If left untreated, a migraine can last several hours or even days.
If you suffer from migraines, talk with your doctor or healthcare provider, who can help diagnose and treat you.
What causes migraines?
Both genetics and environmental factors can contribute to migraines.
Certain factors are known to be migraine triggers in some people.
- Hormonal changes
- Caffeine (changes to normal intake)
- Sleep deprivation
- Weather changes
- Certain foods, such as aged cheese, cured meats, or processed foods
- Monosodium glutamate (MSG), a common food additive
- Artificial sweeteners, such as aspartame
- Skipping meals
- Bright or flashing lights
- Strong smells
- Certain medications, such as hormonal birth control and some blood pressure medications
If you get migraines, keep track of them in a journal and make note of your triggers.
Doing your best to avoid things that contribute to your migraines may reduce the severity or frequency of migraine episodes.
For some people, lifestyle changes aren’t enough, and a doctor or headache specialist may recommend medication for migraines.
Acute medication, also known as abortive treatment, is a type of medication you take when you have migraine symptoms.
Some are available over the counter, while others require a prescription.
Generally, the sooner you take an acute treatment for a migraine, the more effective it will be.
Depending on factors such as the frequency and severity of your headaches, your healthcare provider may recommend any of the below migraine medications.
Common over-the-counter (OTC) painkillers include analgesics, non-steroidal anti-inflammatory drugs (NSAIDs), and caffeine.

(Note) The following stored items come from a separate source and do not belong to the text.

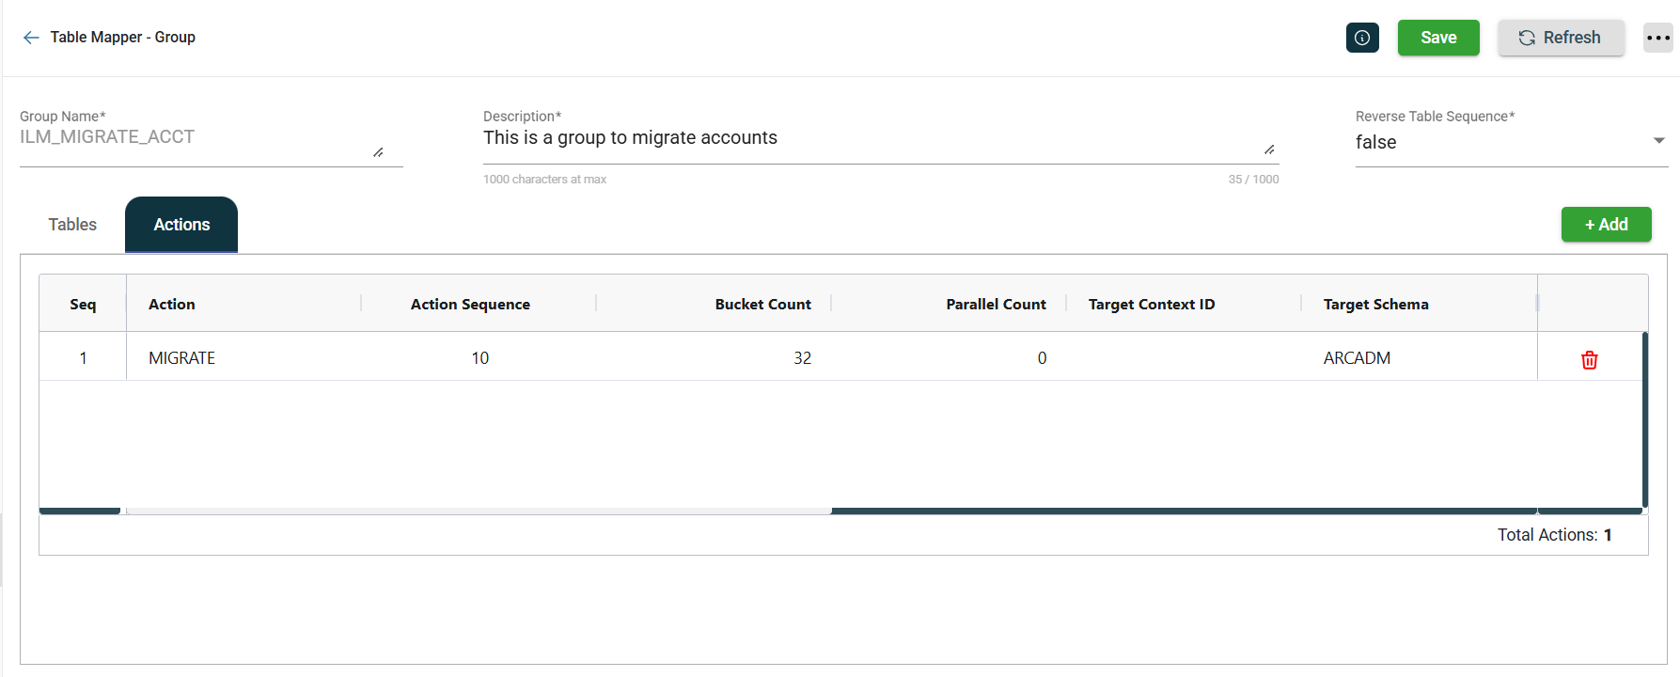The height and width of the screenshot is (677, 1680).
Task: Click the Parallel Count column header
Action: click(x=996, y=305)
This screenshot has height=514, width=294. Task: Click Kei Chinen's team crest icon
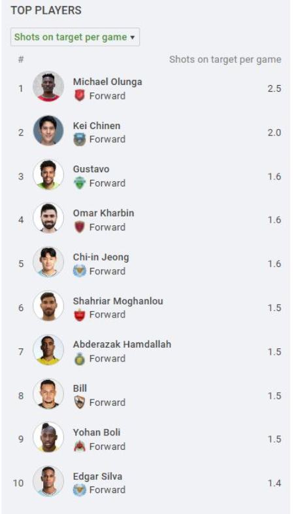click(80, 139)
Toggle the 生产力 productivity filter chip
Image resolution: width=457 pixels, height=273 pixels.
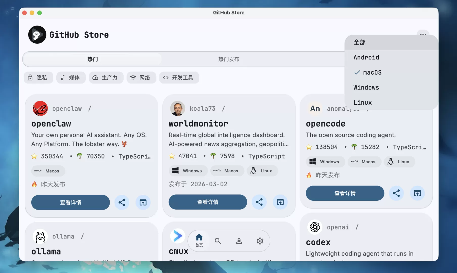(x=106, y=78)

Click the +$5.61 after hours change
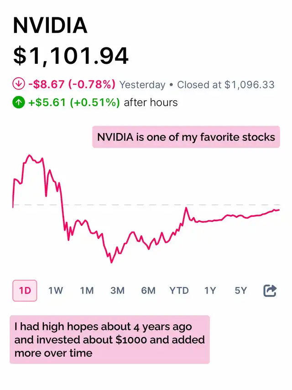click(x=74, y=102)
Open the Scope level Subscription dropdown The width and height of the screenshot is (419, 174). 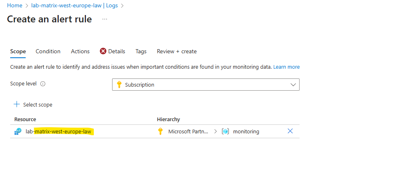[206, 85]
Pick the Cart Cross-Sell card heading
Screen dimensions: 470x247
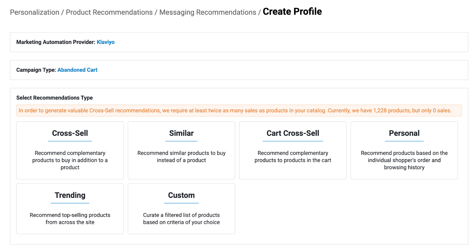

The following OTC painkillers may help relieve migraines:
- Ibuprofen (Advil, Motrin)
- Naproxen (Aleve)
- Acetaminophen (Tylenol)
- Excedrin and other combination medications, which typically contain aspirin, acetaminophen, and caffeine
While any of the above drugs can help migraines—and they often have minimal side effects—it’s best not to rely on OTC painkillers for everyday use.
Taking analgesics or NSAIDs every day can result in worse headaches due to medication overuse.
Long-term use of NSAIDs can also cause ulcers and bleeding in the digestive tract.
Ergotamines are in a group of drugs called ergot alkaloids.
They’re used to treat severe, throbbing headaches, such as migraines that are severe enough to require hospital admission.
Two examples of ergot alkaloids are:
- Dihydroergotamine (D.H.E. 45, Migranal)
- Ergotamine (Cafergot, Ergomar)
Ergotamines may be useful in treating severe headaches that do not respond to other more common treatments.
They are usually given in the hospital, not at home.
Migraine headaches cause nausea as well as head pain.
The following antiemetics can help treat both the pain and nausea associated with migraines.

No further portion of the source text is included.